More: GNWT Health Benefits Proposal Feedback Webpage
The GNWT website for the proposed changes now includes several additional comic book examples, which attempt to address several scenarios that critics of the proposal had raised.
The online calculator, meanwhile, asks residents for basic details related to income and status, then displays your annual deductible, family maximum, and copayment.
The deductible is the amount you must pay in drug costs before territory benefits kick in, in which case many people will be asked to pay a co-pay until they reach the family maximum, after which the benefit program covers all drug costs. for the rest of this year.
A single resident with an annual income of $40,000 has no deductible. They immediately receive benefits according to the calculator, paying a 30% copayment until they reach an annual expenditure of $600, at which point the benefit program takes over entirely.
A resident earning $70,000 has a deductible of $1,100, which means they pay that amount in drug costs before the co-pay process begins. The annual maximum for them is $2,000, in which case the territorial program pays in full for the remainder of the year.
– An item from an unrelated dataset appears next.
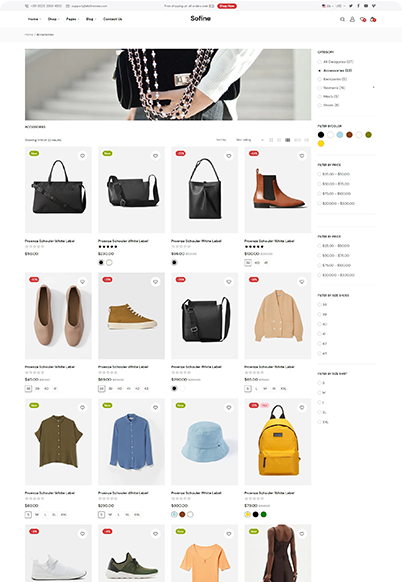Open the USD currency dropdown
This screenshot has width=402, height=582.
click(340, 6)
A household with a net income of $200,000 has a deductible of $8,000, according to the calculator: if that’s you, you pay out of pocket up to $8,000 every year. After that, there’s no co-pay – when the $8,000 cap is reached, the territory’s benefits program pays next.
The territorial government adds a disclaimer that the calculator is only a tool used to estimate costs. The tool “represents the current proposed changes…and is not intended to address all unique situations,” the website states.